Düşündürücü bir haber. Sorumluluk sahibi olmayan insanlar çocuk sahibi olunca demek ki böyle şeyler olabiliyor. Çocuğu kim düşünür!
Old 11-01-2011, 11:35   #351
Av.Mehmet Saim Dikici

 
Varsayılan

AVUKATLARA ÇAĞRI

Sınav sayısını arttırma durumundayız. Bu yıl içinde 4 ya da 5 sınav düşünüyoruz. Avukatlara sesleniyorum bunlar yapacağımız sınavlara şimdiden hazırlansınlar. (Adalet Bakanı)

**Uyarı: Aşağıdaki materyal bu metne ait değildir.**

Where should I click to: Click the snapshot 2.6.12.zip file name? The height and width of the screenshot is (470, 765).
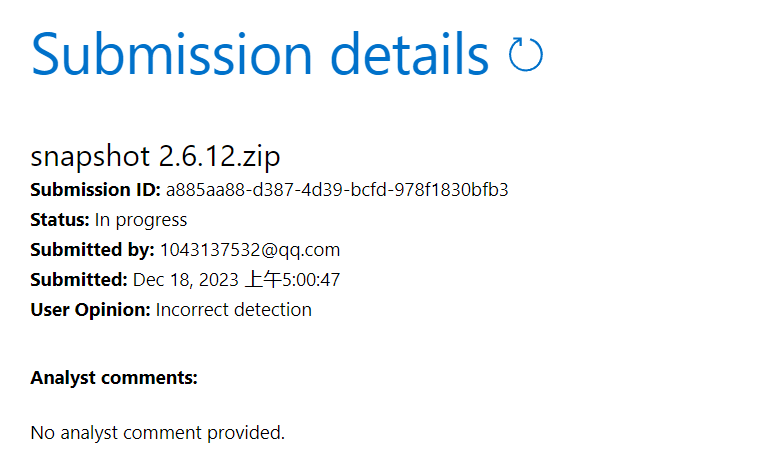click(x=155, y=157)
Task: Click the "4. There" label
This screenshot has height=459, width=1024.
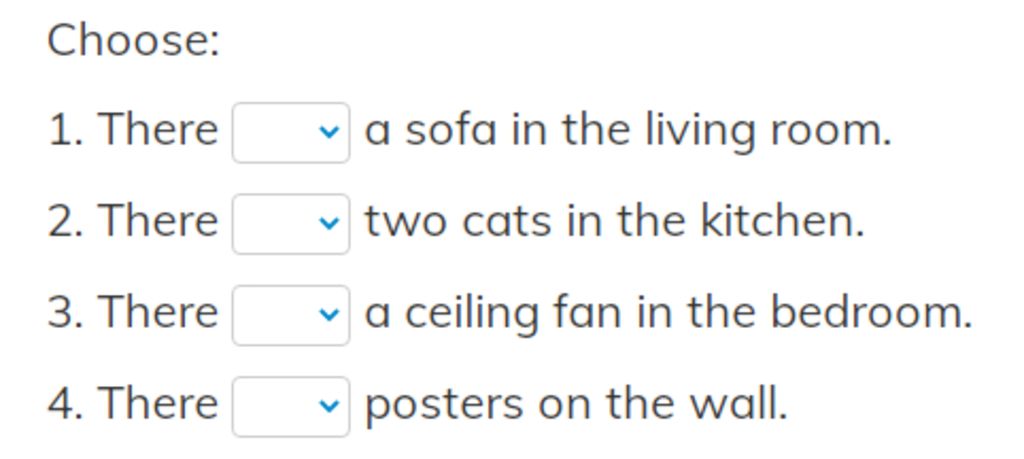Action: tap(133, 404)
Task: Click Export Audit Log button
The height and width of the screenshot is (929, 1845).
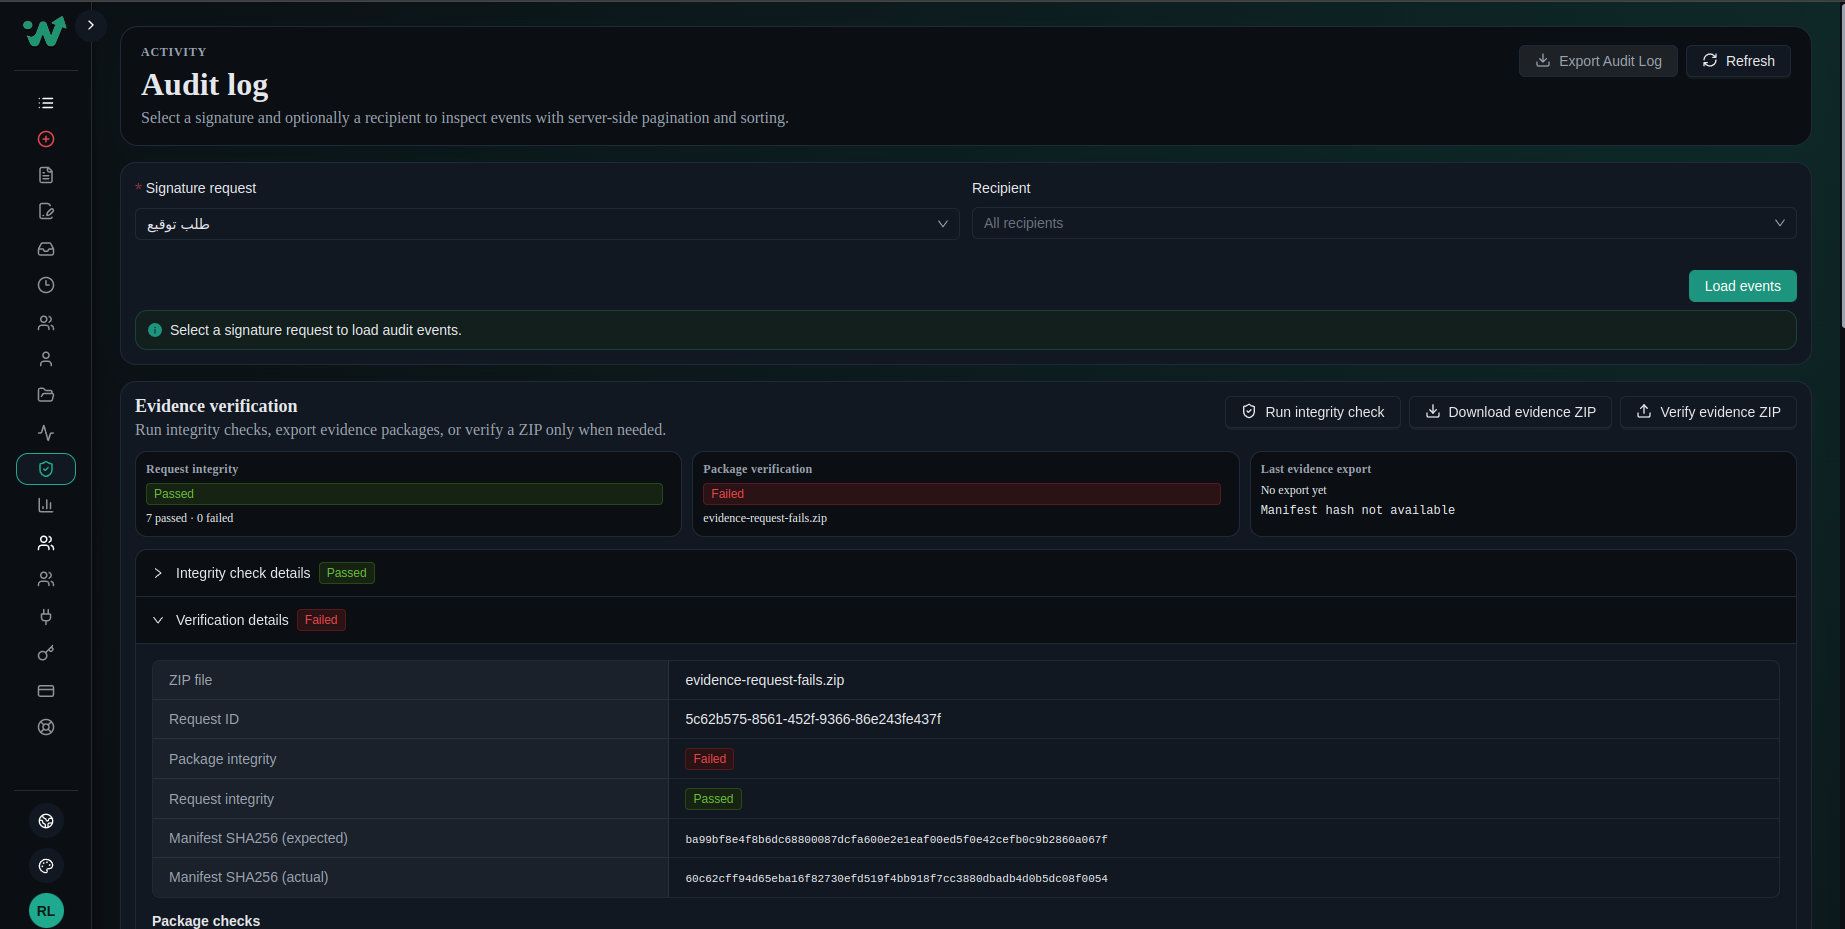Action: pos(1598,61)
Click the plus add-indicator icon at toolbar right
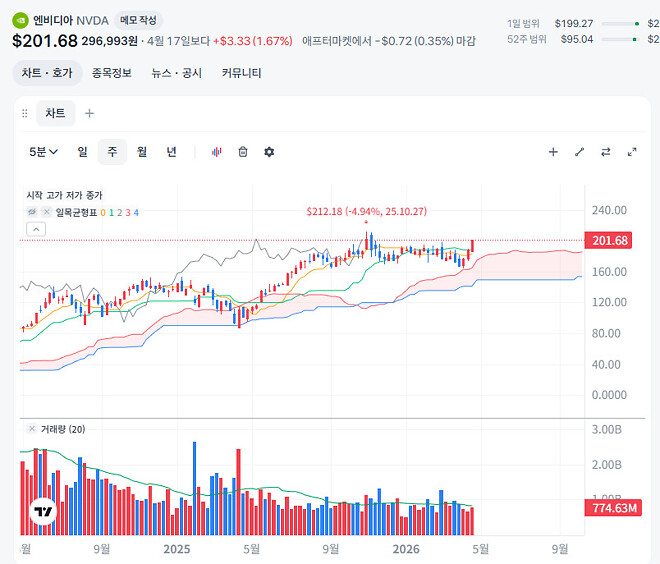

http://www.hurriyet.com.tr/gundem/16732688.asp?gid=373

Sanırım Hakimlik sınavını kastediyor olmalı.
Old 11-01-2011, 12:51   #352
Av. Engin EKİCİ

 
Varsayılan

Elektronik Pranga

Adalet Bakanlığı Ceza ve Tevkif Evleri Genel Müdürü Kalaman, HABERTÜRK’e, adli kontrol çalışmalarını anlattı

11 Ocak 2011 Salı, 06:49:46
Adli suçlulara yeni piyango ‘adli kontrol’le geliyor. Adalet Bakanlığı Ceza ve Tevkif Evleri Genel Müdürü Nizamettin Kalaman, HABERTÜRK’e, adli kontrol çalışmalarını anlattı. Kapasitesinin 114 bin 348 olmasına karşın cezaevlerindeki 120 bin civarında tutuklu ve hükümlü bulunduğunu bildiren Kalaman, “Bu sistemle şu anda kontrolsüz olarak tahliye edilen kişilerin kontrol altına alınmasını, toplumun ve mağdurların korunmasını amaçlamaktayız” diye konuştu.

‘İYİ HAL’ ŞARTI
Kalaman, adli kontrol hükümleri için ceza üst sınırının 10 yıla yükseltilmesi önerisinde bulunduklarını belirterek, “Hazırladığımız taslak Adalet Bakanlığı’nda” dedi.

Taslak kabul edilirse, üst sınırı 10 yıl hapis cezası olan, “insan ticareti, taksirle öldürme, organ ticareti, eziyet, cinsel saldırı, çocuğun cinsel istismarı, dinleme, hırsızlık, yağma, uyuşturucu, halkı kin ve düşmanlığa tahrik, çocuğu fuhuşa teşvik” gibi suçlardan mahkûm olanlar, hâkim kararıyla elektronik pranga takılarak cezaevinden tahliye edilecek. Bu kişiler evlerinde tutulacak ya da bir işte çalışmalarına izin verilecek. Tahliye için cezaevinde geçirilen sürede “iyi hal” şartı aranacak.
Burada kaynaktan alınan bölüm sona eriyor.